Several possible standards which might be of use to governments deploying linked data are out of scope for this group, such as those listed below. Discussion of these technologies is welcome in the parallel eGov Interest Group or Semantic Web Interest Group. Those groups can form task forces to investigate and incubate work in areas such as these for possible standardization in future Working Groups.
While the group is prohibited from developing or standardizing solutions outside of its scope, it may, in its materials, mention and explain them as possible solutions, as long as it does not mandate them.
Consulting is also out of scope of the group: while the group will contain experts and will be talking to people who might want to make use of that expertise to solve specific problems, the group will not provide consulting or any kind of customized solutions; instead, it will seek to provide the assistance through publication of materials which directly and indirectly support the people trying to solve the problems. If individuals in the group provide consulting, they must make clear they are not representing or acting on behalf of the group in doing so.
Note on "optional" items: where items are described as "optional", they are to be considered a lower priority and produced only if the chairs decide addressing them does not significantly endanger the schedule. Typically, the production of optional elements is done in a loosely-coupled task force, with the output later incorporated by the Working Group if ready in time.
In all of its work, the group will design for personal privacy and information security, documenting considerations and the possible impact of its work.
The Working Group will construct and maintain an online directory of the government linked data community, containing the following items:
Optionally, other items deemed relevant and appropriate by the group may be included.
All items are to be listed and described from a neutral point of view, without the group performing any evaluation or expressing any judgments. If any material in the directory is contested, the group may decide to cite and quote third-party refutations.
+--
Continue the charter text on the government linked data working group's scope from the point at which it stops.

> [Given data]
+--
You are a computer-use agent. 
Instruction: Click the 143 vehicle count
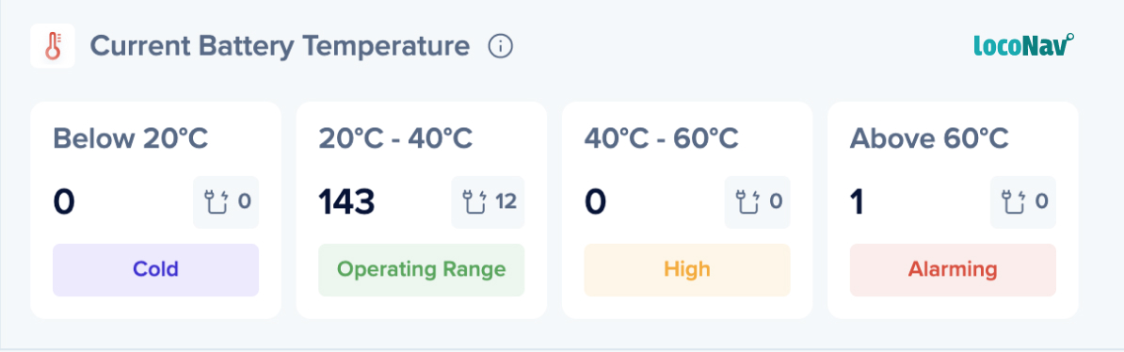[x=347, y=203]
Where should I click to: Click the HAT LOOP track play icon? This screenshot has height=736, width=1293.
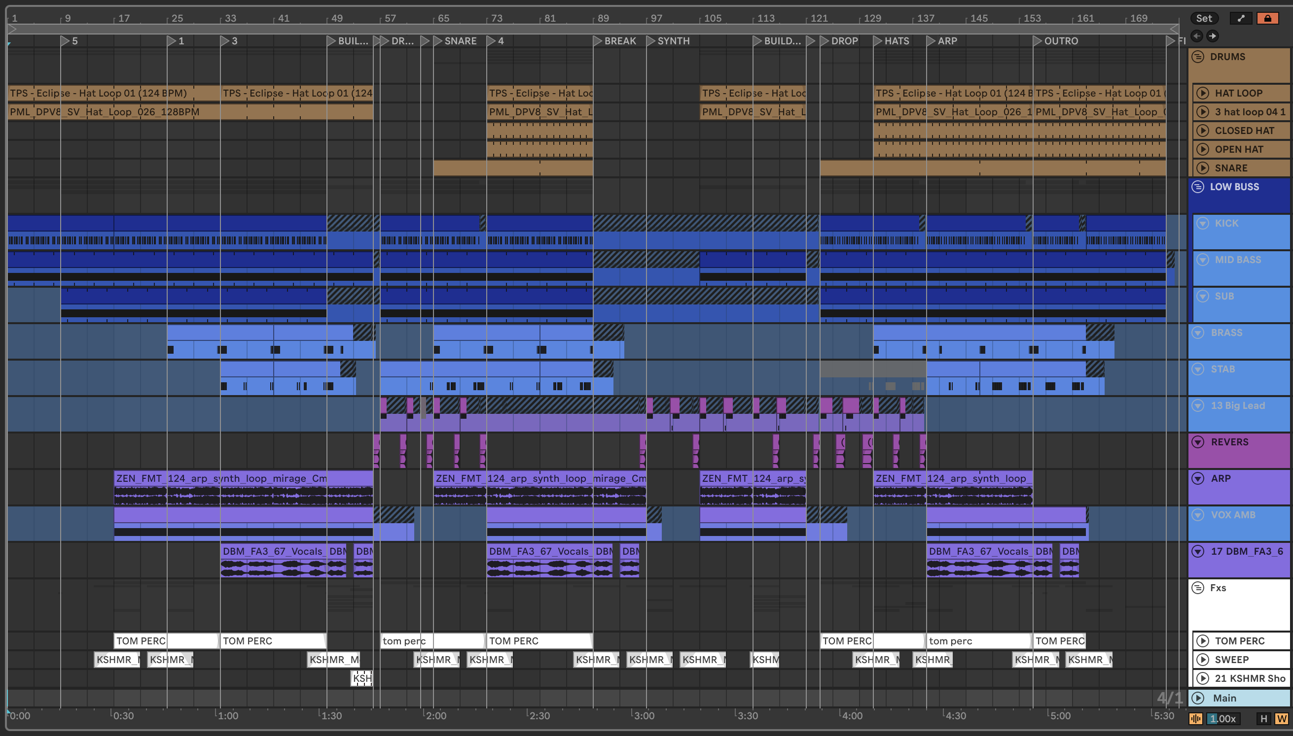tap(1203, 93)
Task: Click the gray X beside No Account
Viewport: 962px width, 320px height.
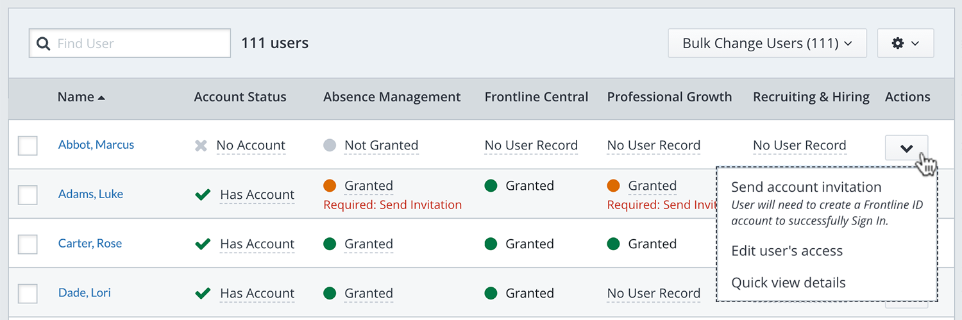Action: pos(201,146)
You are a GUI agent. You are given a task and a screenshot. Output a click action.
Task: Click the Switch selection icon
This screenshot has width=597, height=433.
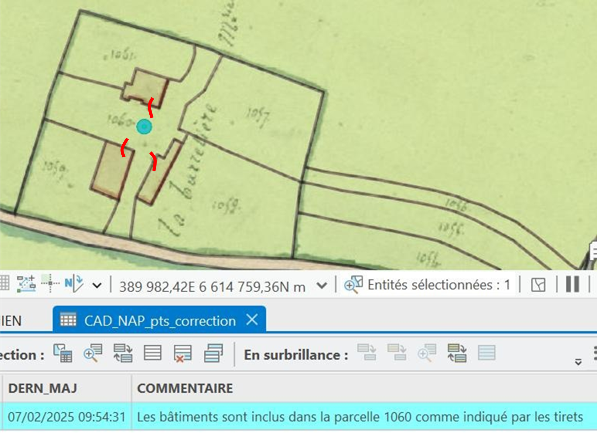point(123,353)
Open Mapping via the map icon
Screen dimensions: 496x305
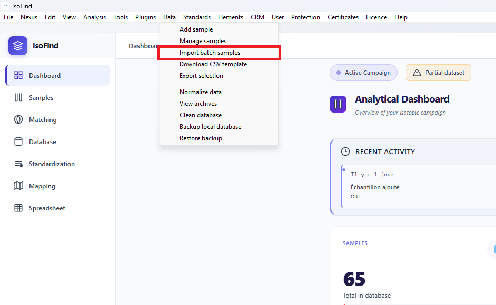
+--
> [Right answer]
The group is only charged with building and maintaining the directory until the end of its charter. Optionally, the group will construct the directory to be largely self-sustaining and arrange for its control to be transferred to some responsible party, either inside or outside of W3C.
Optionally, the directory may serve as a demonstration (or "dogfood") project, but the group is strongly advised to focus on content, not mechanism, using something like wiki pages, unless a better system is available.
Because of the brand association between this directory and W3C, W3C management reserves the right to final say in any disputes concerning the directory, even if hosting and day-to-day maintenance are provided by a third party.
The group will produce one or more Recommendations which address the following issues:
Procurement. Specific products and services involved in governments publishing linked data will be defined, suitable for use during government procurement. Just as the Web Content Accessibility Guidelines allow governments to easily specify what they mean when they contract for an accessible Website, these definitions will simplify contracting for data sites and applications.
Vocabulary Selection. The group will provide advice on how governments should select RDF vocabulary terms (URIs), including advice as to when they should mint their own. This advice will take into account issues of stability, security, and long-term maintenance commitment, as well as other factors that may arise during the group's work.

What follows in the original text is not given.